With the skies finally clearing over the Houston area, residents are getting their first chance to survey the damage and catalogue what was lost.
Christy Garcia spent the day Wednesday overseeing a small army of family members helping her sort through practically everything she owns. After the floods, every item that made her modest white two-bedroom into a home is a decision: Is it salvageable, or not?
Just days ago, Garcia, her husband, Raul, and her two grown children watched in horror as the floodwaters rose in their working-class neighborhood in East Houston. The family frantically moved their most precious items to their highest shelves, put their nice couches on folding tables in hopes they’d be spared, and then, they waded into the street in search of higher ground.
Trucks passed. One picked them up but got stuck in high water. In all, it took 14 hours for them to reach the emergency shelter at the George R. Brown Convention Center downtown.
"It’s hard, but we’re gonna get through it. A lot of my neighbors had babies, kids. We need the help out here. They came late to help us," Garcia says.
Now, the curb in front of Garcia’s home is piling up with ruined carpet and soggy mattresses, waterlogged furniture, clothes and bedding. It looks like this all down the street. Inside the house, family members use brooms to push the last bit of stinking water out the back door.
The Garcias managed to save important documents and family photos. Her daughter lost a guitar, but saved two electric keyboards. Husband Raul’s collection of diecast model cars is mostly unharmed.
These are small but important successes. They stand in contrast to the incredible needs facing Garcia and so many in this neighborhood.
"Beds, clothes, shoes. You can see we just left with whatever we could grab that day, and that was it," Garcia says.

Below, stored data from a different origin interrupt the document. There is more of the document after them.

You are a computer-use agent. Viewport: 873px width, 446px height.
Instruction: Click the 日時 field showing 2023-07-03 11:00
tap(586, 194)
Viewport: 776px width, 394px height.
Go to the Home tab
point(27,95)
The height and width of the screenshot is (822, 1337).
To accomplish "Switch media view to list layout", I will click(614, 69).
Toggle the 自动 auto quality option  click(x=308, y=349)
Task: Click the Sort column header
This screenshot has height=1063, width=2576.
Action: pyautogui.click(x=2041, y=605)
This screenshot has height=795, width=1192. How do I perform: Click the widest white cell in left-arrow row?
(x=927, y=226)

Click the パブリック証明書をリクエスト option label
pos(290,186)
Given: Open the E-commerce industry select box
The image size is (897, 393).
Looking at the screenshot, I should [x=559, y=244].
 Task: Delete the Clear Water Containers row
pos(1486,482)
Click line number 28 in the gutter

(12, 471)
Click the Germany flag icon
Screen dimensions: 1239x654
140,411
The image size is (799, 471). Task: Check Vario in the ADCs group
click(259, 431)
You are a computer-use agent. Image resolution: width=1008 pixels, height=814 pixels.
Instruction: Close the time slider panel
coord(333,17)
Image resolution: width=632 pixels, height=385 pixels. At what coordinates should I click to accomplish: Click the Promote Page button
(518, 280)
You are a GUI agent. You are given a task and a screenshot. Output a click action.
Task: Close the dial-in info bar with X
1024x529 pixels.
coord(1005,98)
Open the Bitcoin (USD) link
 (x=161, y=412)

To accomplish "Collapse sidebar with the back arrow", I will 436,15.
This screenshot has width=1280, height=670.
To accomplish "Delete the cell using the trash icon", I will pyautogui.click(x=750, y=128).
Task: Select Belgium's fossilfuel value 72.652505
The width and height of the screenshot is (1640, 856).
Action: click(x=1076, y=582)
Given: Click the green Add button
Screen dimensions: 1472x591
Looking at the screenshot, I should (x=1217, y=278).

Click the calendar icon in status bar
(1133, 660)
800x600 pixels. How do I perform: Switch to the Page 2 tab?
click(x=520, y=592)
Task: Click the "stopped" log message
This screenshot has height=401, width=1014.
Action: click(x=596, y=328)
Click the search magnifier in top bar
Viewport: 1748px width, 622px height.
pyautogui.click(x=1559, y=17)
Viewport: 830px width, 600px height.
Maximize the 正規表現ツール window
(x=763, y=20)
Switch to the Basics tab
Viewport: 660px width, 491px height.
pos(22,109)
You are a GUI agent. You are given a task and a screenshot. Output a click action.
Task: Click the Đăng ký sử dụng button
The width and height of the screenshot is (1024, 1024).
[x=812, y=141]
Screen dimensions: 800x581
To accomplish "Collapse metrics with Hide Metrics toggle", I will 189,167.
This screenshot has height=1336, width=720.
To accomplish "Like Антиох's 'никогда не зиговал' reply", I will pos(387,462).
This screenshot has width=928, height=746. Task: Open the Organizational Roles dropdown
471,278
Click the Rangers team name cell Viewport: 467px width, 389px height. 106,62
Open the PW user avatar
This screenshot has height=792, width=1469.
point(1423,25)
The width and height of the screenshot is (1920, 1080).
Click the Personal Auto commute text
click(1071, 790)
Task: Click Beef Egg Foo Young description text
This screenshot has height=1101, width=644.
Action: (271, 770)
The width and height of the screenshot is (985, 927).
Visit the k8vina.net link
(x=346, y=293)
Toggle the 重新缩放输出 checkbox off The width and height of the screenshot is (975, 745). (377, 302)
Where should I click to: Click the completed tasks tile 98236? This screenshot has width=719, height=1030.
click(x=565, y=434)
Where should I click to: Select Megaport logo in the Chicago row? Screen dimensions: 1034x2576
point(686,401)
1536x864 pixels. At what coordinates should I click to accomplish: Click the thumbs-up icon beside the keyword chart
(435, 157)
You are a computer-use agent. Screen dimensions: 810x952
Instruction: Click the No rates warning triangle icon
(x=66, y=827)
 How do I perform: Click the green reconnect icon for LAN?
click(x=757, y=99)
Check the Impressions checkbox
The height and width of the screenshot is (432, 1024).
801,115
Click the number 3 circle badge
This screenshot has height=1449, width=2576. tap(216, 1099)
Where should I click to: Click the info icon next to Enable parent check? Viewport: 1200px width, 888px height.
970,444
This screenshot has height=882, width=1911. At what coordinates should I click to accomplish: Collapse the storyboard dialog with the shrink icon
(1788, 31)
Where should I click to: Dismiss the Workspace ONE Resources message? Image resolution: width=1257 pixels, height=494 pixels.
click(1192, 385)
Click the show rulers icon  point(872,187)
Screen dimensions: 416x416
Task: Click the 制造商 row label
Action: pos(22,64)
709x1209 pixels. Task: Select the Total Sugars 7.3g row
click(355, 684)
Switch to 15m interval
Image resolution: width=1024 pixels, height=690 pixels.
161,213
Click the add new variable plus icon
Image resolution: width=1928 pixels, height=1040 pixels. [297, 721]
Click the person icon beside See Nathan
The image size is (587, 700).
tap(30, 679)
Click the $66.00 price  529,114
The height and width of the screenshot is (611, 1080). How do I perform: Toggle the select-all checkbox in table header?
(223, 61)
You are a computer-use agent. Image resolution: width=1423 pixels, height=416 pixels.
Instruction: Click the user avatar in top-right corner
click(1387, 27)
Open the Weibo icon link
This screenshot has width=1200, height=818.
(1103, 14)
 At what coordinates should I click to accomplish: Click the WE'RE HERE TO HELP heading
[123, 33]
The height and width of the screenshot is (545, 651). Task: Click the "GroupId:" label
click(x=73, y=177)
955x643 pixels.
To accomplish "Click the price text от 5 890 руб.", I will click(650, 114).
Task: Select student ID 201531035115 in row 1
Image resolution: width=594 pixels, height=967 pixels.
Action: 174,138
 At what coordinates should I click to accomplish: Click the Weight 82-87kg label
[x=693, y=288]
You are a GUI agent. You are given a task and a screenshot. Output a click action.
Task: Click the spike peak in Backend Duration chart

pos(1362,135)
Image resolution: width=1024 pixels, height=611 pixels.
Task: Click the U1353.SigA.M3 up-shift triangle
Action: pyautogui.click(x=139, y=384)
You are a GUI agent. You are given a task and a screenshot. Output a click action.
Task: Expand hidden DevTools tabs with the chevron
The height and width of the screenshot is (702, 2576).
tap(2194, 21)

More than anything, Garcia says rebuilding will take money. She’s already applied for FEMA help and filed car and home insurance claims.
"It’s just like rebuild and hope for the best that everything comes out OK with the help that they said they’re going to give us — insurance, FEMA-wise, everything, that we will get the help, that they don’t stall on us, that they’ll help us," she says.
With that, Garcia returns to the work at hand, sorting through the wreckage of a comfortable life that is barely recognizable after Harvey.